Quinze questions que la présidente du Rassemblement National voudrait poser aux Français si elle était au pouvoir. Sur l’avenir du parc éolien, l’installation de nouvelles grandes surfaces, ou le nucléaire : toutes les questions environnementales, ou presque, seraient devenues ses nouvelles marottes. 

Car le RN, ex-FN, ne peut plus faire l’impasse sur ces sujets, après avoir été longtemps absent voire méprisant à leur égard. On se souvient de Jean-Marie Le Pen traitant l’écologie de "nouvelle religion des bobos gogos".                      

Comme sur beaucoup d’autres sujets, on assiste donc à des évolutions de la doctrine frontiste. Voire à des changements radicaux.

Depuis la dernière élection présidentielle en 2017 en effet, Marine Le Pen prend des virages à 180 degrés.
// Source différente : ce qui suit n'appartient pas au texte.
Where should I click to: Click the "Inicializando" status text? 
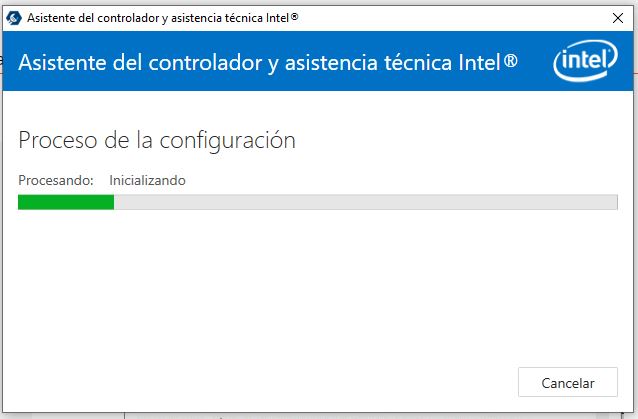(x=147, y=180)
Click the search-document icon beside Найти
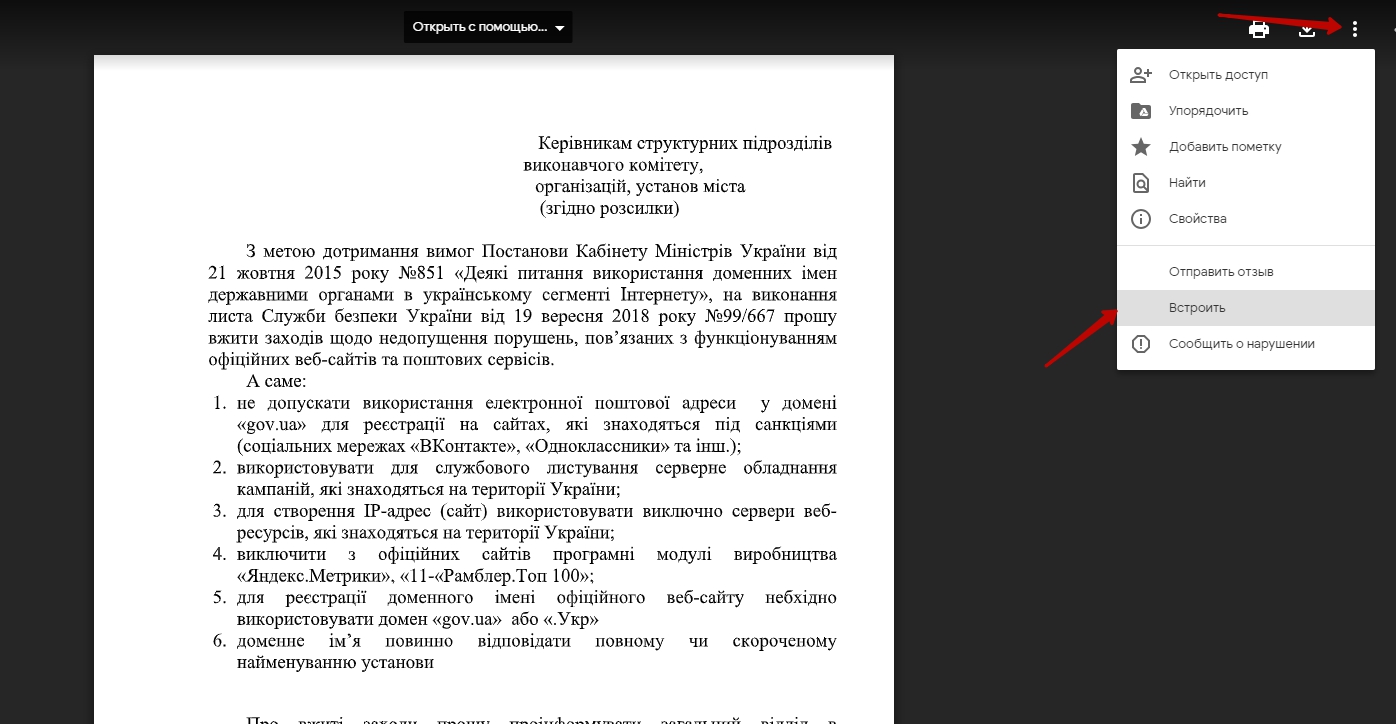Viewport: 1396px width, 724px height. pos(1141,183)
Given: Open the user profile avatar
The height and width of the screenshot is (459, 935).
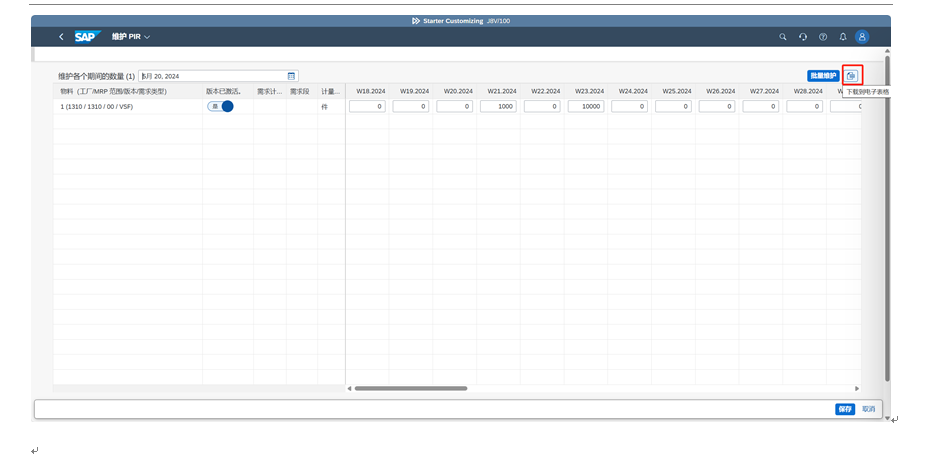Looking at the screenshot, I should (862, 37).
Principale évolution, l’abandon du Frexit, la sortie de l’euro, portée par l’ex-lieutenant Florian Philippot, mais "incomprise des Français", admet le RN.

Tout l’enjeu maintenant, "c’est de ne pas avoir un euro bis", dit un cadre du parti.

C’est pourquoi certains responsables, notamment les ex-LR, prêchent aujourd’hui pour un recentrage, quitte à abandonner les totems du parti, comme la suspension de l’espace Schengen. Fin janvier, lors d'une conférence de presse, Marine Le Pen a d'ailleurs franchi le pas, ne demandant plus sa suppression mais la réduction de la libre circulation aux seuls nationaux européens.. 

Au sujet de la dette, terminée la nationalisation ! Aujourd’hui l’important, c’est de la rembourser (Marine Le Pen s'est exprimée sur le sujet dans une tribune de l'Opinion)

Quant à la retraite à 60 ans, "elle finira par y renoncer", assure un député européen.

Une stratégie claire donc qui consiste à effacer les mesures les plus clivantes de son programme et adopter un ton raisonnable pour rassurer les classes moyennes et retraités. Cela au risque de perturber son électorat traditionnel en quête de rupture et de discours radical. Cette ligne de crête avec laquelle Marine Le Pen tente de composer, en prenant des gages sur les piliers de son programme, comme par exemple avec ce récent texte contre l’idéologie islamiste qui proposait entre autre, d’interdire le voile dans la rue.